Il transfert (o traslazione) è un meccanismo mentale per il quale ogni individuo tende a spostare schemi di sentimenti e pensieri relativi ad una relazione significante su una persona coinvolta in una relazione interpersonale attuale. Il processo è largamente inconscio, il soggetto non comprende completamente da dove originino tali emozioni, sentimenti e pensieri.
Il transfert è fortemente connesso alle relazioni oggettuali della nostra infanzia e le ricalca. Il transfert è presente in ogni tipo di relazione interpersonale; per il trattamento terapeutico rappresenta la sua cornice, all’interno della quale emergono le rappresentazioni e le immagini del paziente. In psicoanalisi questo meccanismo naturale viene utilizzato per i processi della terapia.
Il transfert è una normale proiezione che può essere positiva (transfert positivo), con connotazioni di stima, affetto, amore per il partner della relazione, oppure avere una valenza negativa (transfert negativo) quando le emozioni messe in gioco dal transfert sono per lo più di competitività, invidia, gelosia, aggressività.

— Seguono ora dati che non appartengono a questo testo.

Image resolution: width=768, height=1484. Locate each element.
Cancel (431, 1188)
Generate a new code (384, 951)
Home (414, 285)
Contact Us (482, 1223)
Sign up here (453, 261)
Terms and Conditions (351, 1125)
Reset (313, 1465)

Nell’ambito del colloquio clinico, nella relazione tra analizzato e analista, viene comunemente usato il termine di transfert al posto di quello di proiezione (ossia l’attribuzione, riconoscimento cosciente, dei propri sentimenti e affetti non accettati all’esterno, su un altro oggetto o sull’intero ambiente. Opera di frequente assieme alla scissione delle proprie qualità ritenute “buone” e “cattive”, ed in cui vengono proiettate all’esterno le ultime. Meccanismo alla base della paranoia. La proiezione è il processo per cui qualcosa di interno viene considerato proveniente dall’esterno. Nelle sue forme positive e mature, è la base dell’empatia. Nelle sue forme sfavorevoli, la proiezione provoca pericolosi fraintendimenti e profondi problemi interpersonali).

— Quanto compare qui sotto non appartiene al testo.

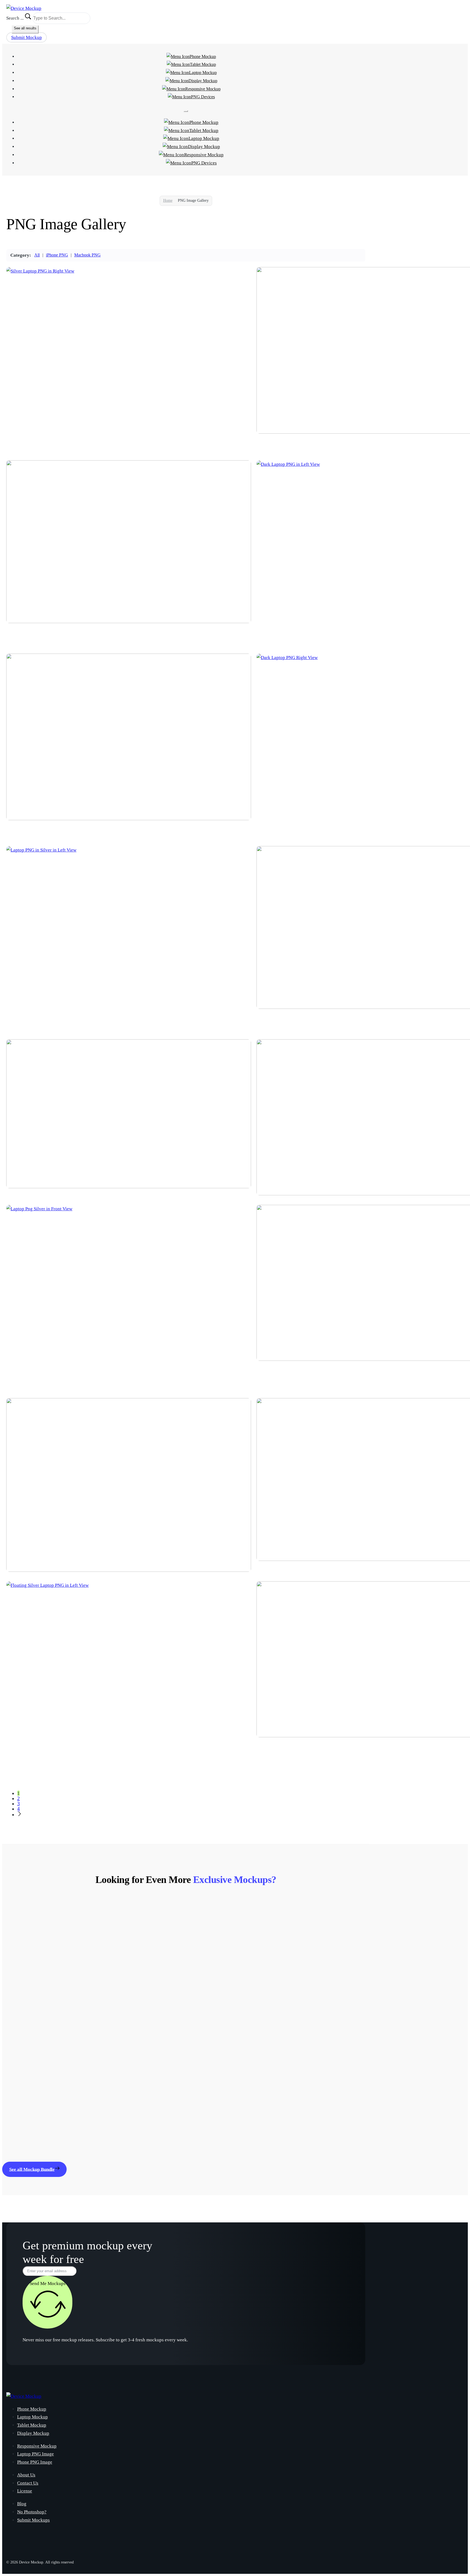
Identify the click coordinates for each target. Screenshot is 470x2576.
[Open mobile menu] (186, 111)
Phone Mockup (203, 56)
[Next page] (19, 1814)
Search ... (15, 18)
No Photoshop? (32, 2511)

La relazione tra analista e analizzato è infatti paragonabile a una qualsiasi storia d’amore, dove forze di attrazione e anche forze di repulsione hanno modo di dispiegarsi.
In questo gioco di forze emotive affettive anche l’analista è pienamente coinvolto, si parla di controtransfert per intendere la reazione immediata emotiva e affettiva al transfert del paziente da parte di chi dovrebbe sostenere la funzione.
- i problemi irrisolti dell’analista e
- le sue relazioni ai transfert del paziente.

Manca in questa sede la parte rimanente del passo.